III.       Motion to Strike


            Owens moves to strike portions of Universal’s brief and appendix as outside the record on appeal, including various documents, exhibits, and deposition testimony. 

            “The papers filed in the trial court * * * shall constitute the record on appeal in all cases.” Minn. R. Civ. App. P. 110.01.  Trial court “means the court or agency whose decision is sought to be reviewed.”  Minn. R. Civ. App. P. 101.02, subd. 4.  This court “may not base its decision on matters outside the record on appeal.”  Plowman v. Copeland, Buhl & Co., Ltd., 261 N.W.2d 581, 583 (Minn. 1977).  Thus, this court will strike materials that are not part of the appellate record.  Fabio v. Bellomo, 489 N.W.2d 241, 246 (Minn. App. 1992), aff'd 504 N.W.2d 758 (Minn. 1993).

            Universal asserts that the decision being reviewed is the arbitrator’s decision.  But as the comment to rule 101.02 states, trial court “is used to describe the district court, municipal court, or any other court or agency from which appeals * * * may be authorized.”  Minn. R. Civ. App. P. 101.02 1967 advisory comm. note (emphasis added).  Appeals from arbitrators’ decisions are not authorized.  See Minn. Stat. § 572.26 (2000) (setting forth various district court orders that may be appealed).  An appellant may only request review of an arbitrator’s award by appealing a district court’s order and judgment.  Id.  Therefore, the record on appeal is the record made in the district court proceedings.  See Koranda v. Austin Mut. Ins. Co., 397 N.W.2d 357, 360 n.1 (Minn. App. 1986) (concluding that underinsurance policy not introduced at arbitration was properly part of record on appeal because it was attached as an exhibit to motion in district court).

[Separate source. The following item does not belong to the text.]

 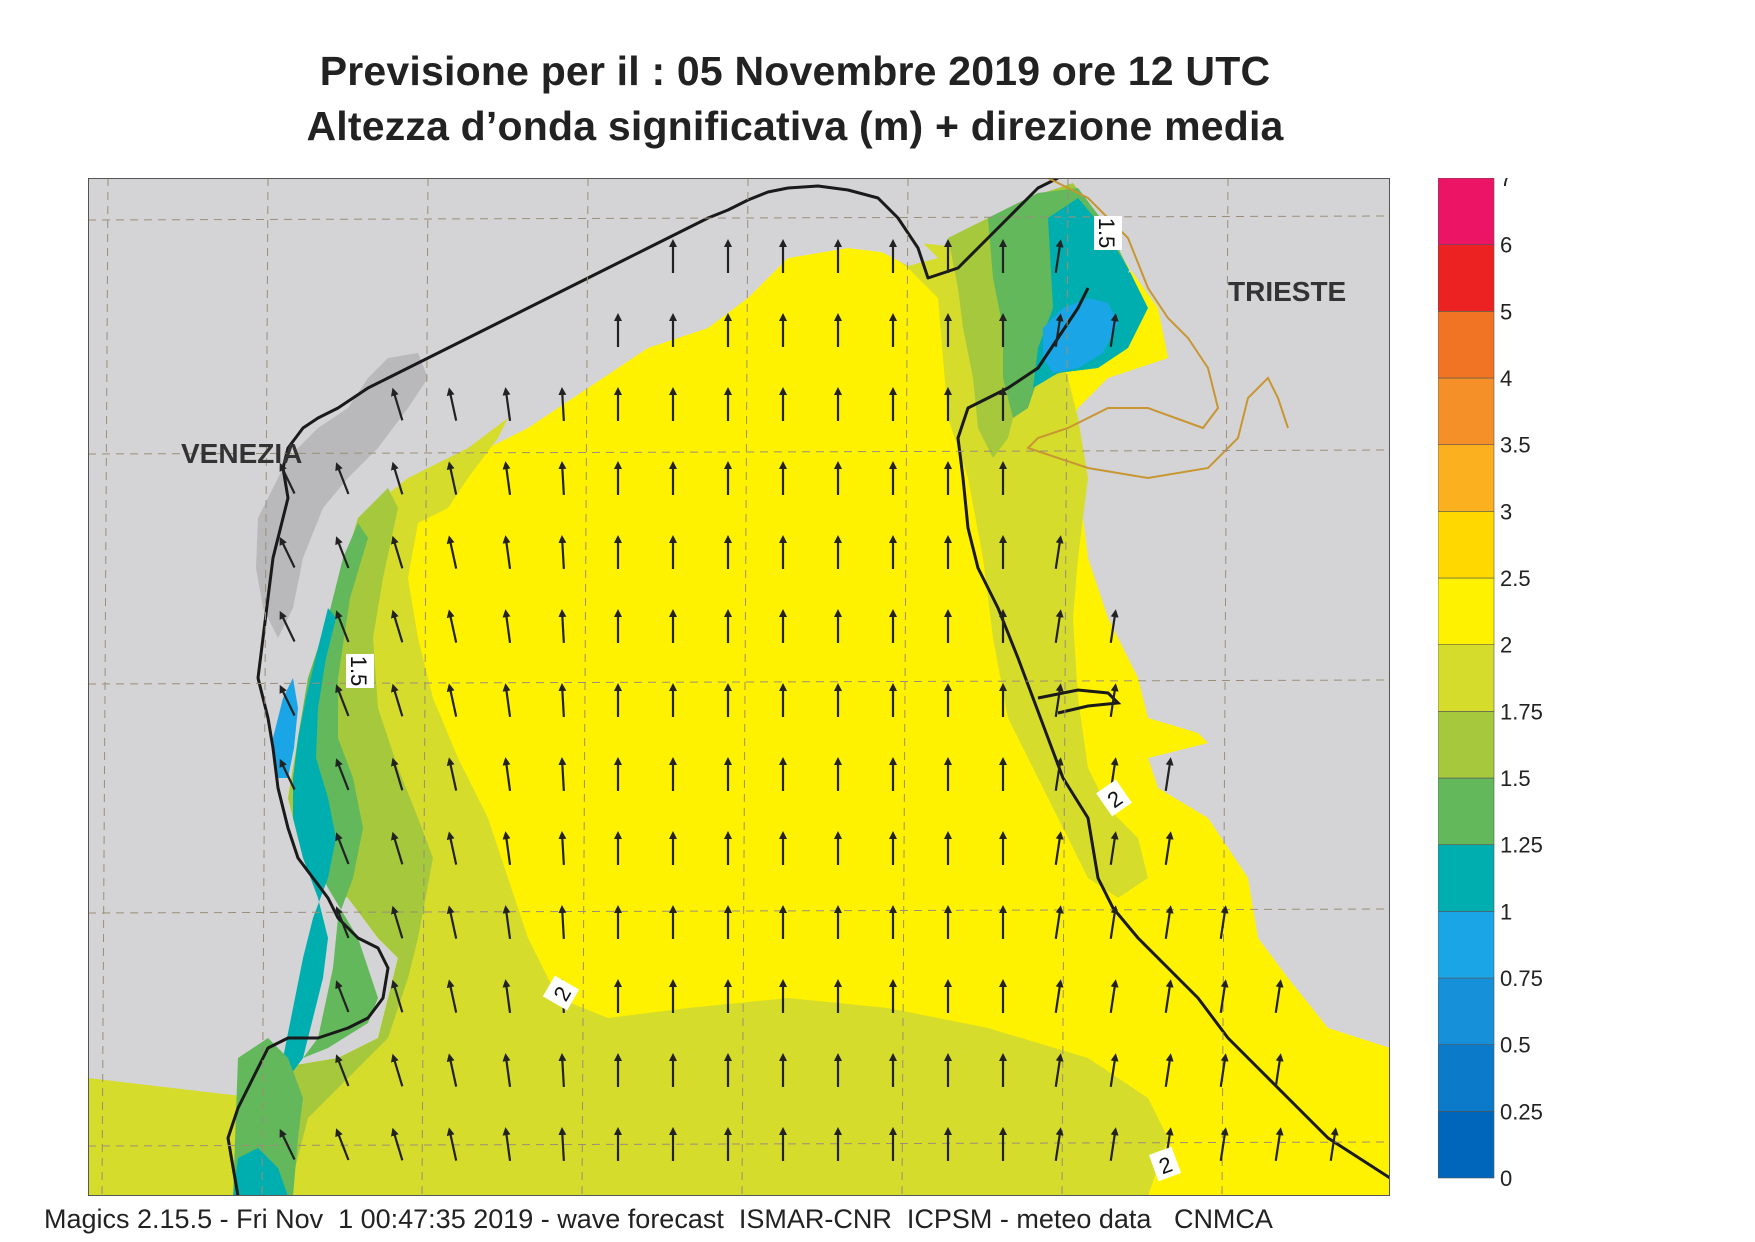 What do you see at coordinates (1506, 246) in the screenshot?
I see `legend-level-label: 6` at bounding box center [1506, 246].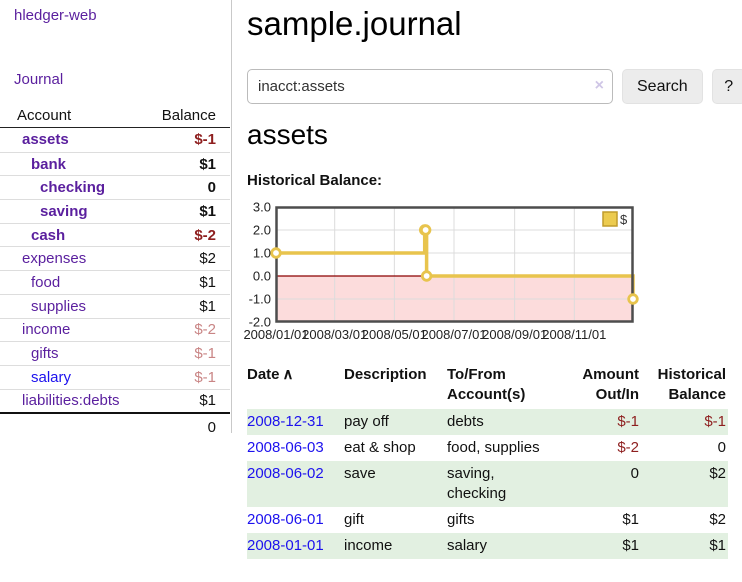 The image size is (742, 582). Describe the element at coordinates (380, 448) in the screenshot. I see `description-cell: eat & shop` at that location.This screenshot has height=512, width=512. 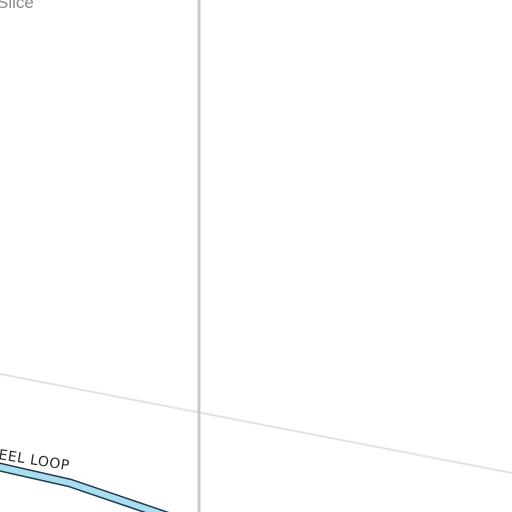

             A review of the district court file confirms that each item that Owens requested this court to strike is not included in the district court file.  Accordingly, we have not considered the portions of Universal’s brief and appendix that are outside the record on appeal in reaching our decision, and we grant Owens’ motion to strike those items from the record.

Affirmed, motion to strike granted.

* Retired judge of the Minnesota Court of Appeals, serving by appointment pursuant to Minn. Const. art. VI, § 10.


[1]          The parties’ agreements also provide that the arbitrator’s award “shall be final and binding, and shall not be subject to appeal.” 


[2]          We also note that paragraph 5 of the asset agreement, which sets the purchase price and terms for payment, expressly lists contingencies that would affect the annual installment payments, and the seller’s breach is not included among the contingencies.  Moreover, in the event a listed contingency occurred, the remedy is not rescission but instead “payment shall thereby continue to the extent of any recovery less reasonable and necessary expenses.”

[3]          Paragraph 8 of the fixed asset agreement provides that “the warranties and representations * * * shall survive for a period of two years after the closing date or for so long as Seller continues its corporate existence, whichever is longer.”